Public Housing Residents Fight for their Homes
Charlotte Delgado is on a tear. “They have run public housing into the ground until it is so bad they cannot begin to fix it,” she tells her audience at the U.S. Social Forum. Delgado wound up in HUD multifamily subsidized housing after being diagnosed with cancer 25 years ago. She beat the disease seven times and now serves as vice president/west of the National Alliance of HUD Tenants (NAHT). From her toes to her carefully rolled blonde “do,” Delgado exudes indignation. “What they intend to do is give it to the banks, let the banks fix it up and rent it out—and in a maximum of 30 years, they can get out of the [public housing] program!” she says, stabbing the air with her finger.
“I live in Sacramento, eight blocks from the state capitol and my building was the first in the state taken over by a for-profit in 1998,” Delgado continues. “My rent went from $595 to $825 overnight. And out of the 103 families who lived in my complex, there are only 29 of us left.”
The supply of housing for low and very low income families in the U.S. is melting away, even as people lose jobs to the recession and homes to foreclosure. (Unemployment and foreclosure rates are even higher in communities of color.) The damage from decades of official neglect of the housing stock is piling up and still-solid structures will soon become unlivable if nothing is done to repair them.

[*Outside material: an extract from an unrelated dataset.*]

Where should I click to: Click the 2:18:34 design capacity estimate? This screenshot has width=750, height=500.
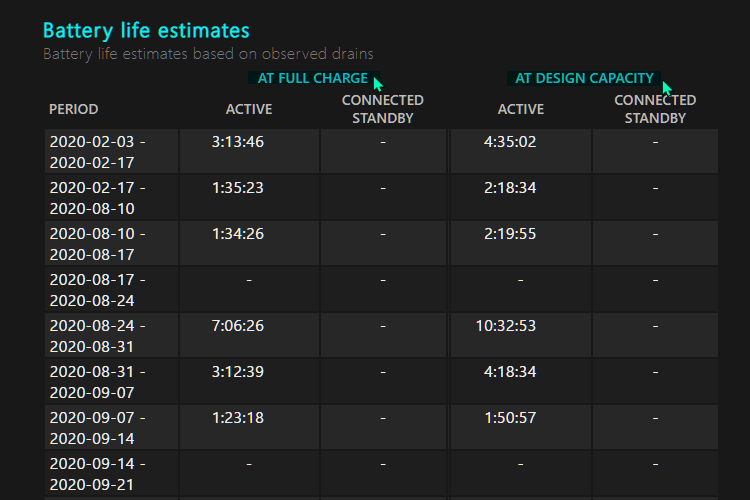click(x=510, y=188)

Government contracts with landlords are expiring, as in Delgado’s case, which lets owners put tens of thousands of units back on the private market and out of the price range of low-income families. Plus, a new Obama administration proposal threatens to privatize the country’s remaining stock of government-owned housing. Faced with escalating threats, public housing residents are using every tool at their disposal—from lawsuits and lobbying to mobilization and direct action—to keep their homes.